LangChain 开发环境准备:AI 大模型私有部署技术指南
引言
随着人工智能技术的飞速发展,大语言模型(LLM)已成为构建智能应用的核心基础设施。然而,直接使用 OpenAI 等公有云 API 面临数据隐私泄露、网络延迟高、调用成本不可控以及合规性限制等问题。因此,在本地服务器或私有云环境中部署开源大模型,并结合 LangChain 框架进行应用开发,成为企业级开发的首选方案。本文将以百川智能发布的 Baichuan2-13B-Chat-4bits 模型为例,详细讲解如何在 Linux 环境下完成从环境搭建、模型下载、依赖配置到基于 FastAPI 和 LangChain 的私有化部署全流程。
一、基础环境准备
1.1 硬件与系统要求
私有化部署对硬件资源有较高要求。对于 13B 参数量的 4bit 量化模型,建议至少配备 16GB 显存的 NVIDIA GPU(如 RTX 3090/4090 或 A10/A100)。若使用 CPU 推理,内存需 32GB 以上,但速度较慢。操作系统推荐使用 Ubuntu 20.04 或 CentOS 7 及以上版本,本文以 Linux 环境为主。
显存估算公式:
- FP16 精度:参数量 * 2 Bytes + 激活值开销 ≈ 13B * 2 = 26GB
- INT8 量化:参数量 * 1 Byte ≈ 13GB
- INT4 量化:参数量 * 0.5 Byte ≈ 6.5GB + 上下文缓存
1.2 软件环境安装
- Python 环境:推荐安装 Python 3.8 至 3.10 版本。

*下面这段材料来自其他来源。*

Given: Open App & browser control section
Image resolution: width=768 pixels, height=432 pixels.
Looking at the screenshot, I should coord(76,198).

避免使用过新的 Python 版本以防部分旧版库兼容性不佳。
python --version - 虚拟环境:强烈建议使用 conda 或 venv 隔离项目依赖。
conda create -n llm_env python=3.9 conda activate llm_env - PyTorch 与 CUDA:根据显卡驱动版本选择匹配的 PyTorch 版本。CUDA 11.4 及以上支持较好。

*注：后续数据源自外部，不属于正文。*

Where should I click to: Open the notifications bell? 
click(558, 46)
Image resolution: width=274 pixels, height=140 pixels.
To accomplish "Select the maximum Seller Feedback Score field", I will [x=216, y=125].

pip install torch torchvision torchaudio --index-url https://download.pytorch.org/whl/cu118 - Git 工具:用于管理代码仓库。
apt-get install git
二、模型获取与配置
2.1 注册 Hugging Face
Baichuan2 模型托管于 Hugging Face Hub。首次使用前需注册账号并生成访问令牌(Access Token)。

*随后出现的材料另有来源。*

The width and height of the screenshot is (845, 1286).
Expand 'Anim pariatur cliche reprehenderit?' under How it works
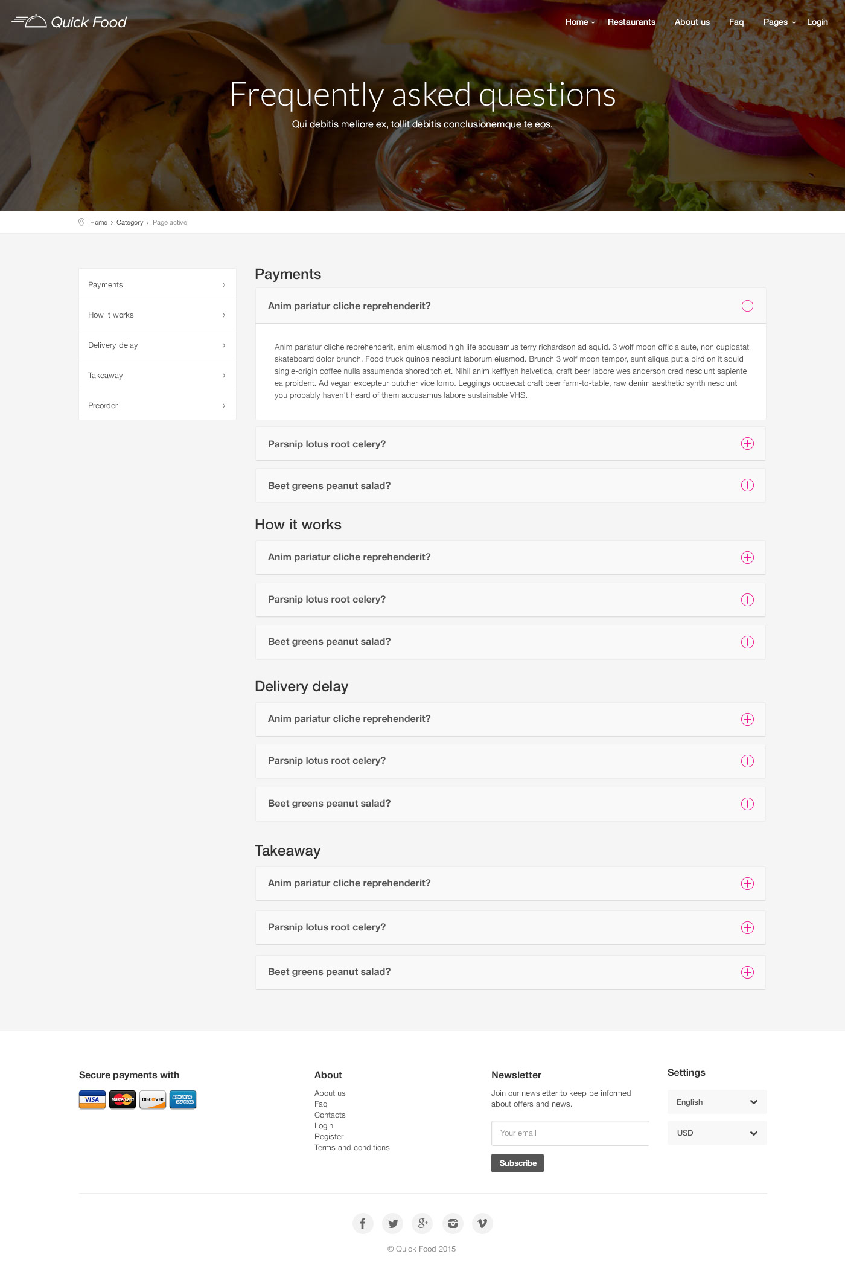[x=747, y=558]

- 登录 https://huggingface.co/settings/tokens
- 创建新 Token,勾选
read权限。 - 设置环境变量保存 Token(避免硬编码):
export HF_TOKEN=your_token_here
2.2 模型下载
由于模型文件较大(约 8GB),建议使用 huggingface-cli 工具加速下载,或使用 aria2 多线程下载。
huggingface-cli download baichuan-inc/Baichuan2-13B-Chat-4bits --local-dir ./models/baichuan2-13b
确保目录结构包含 config.json, pytorch_model.bin, 等关键文件。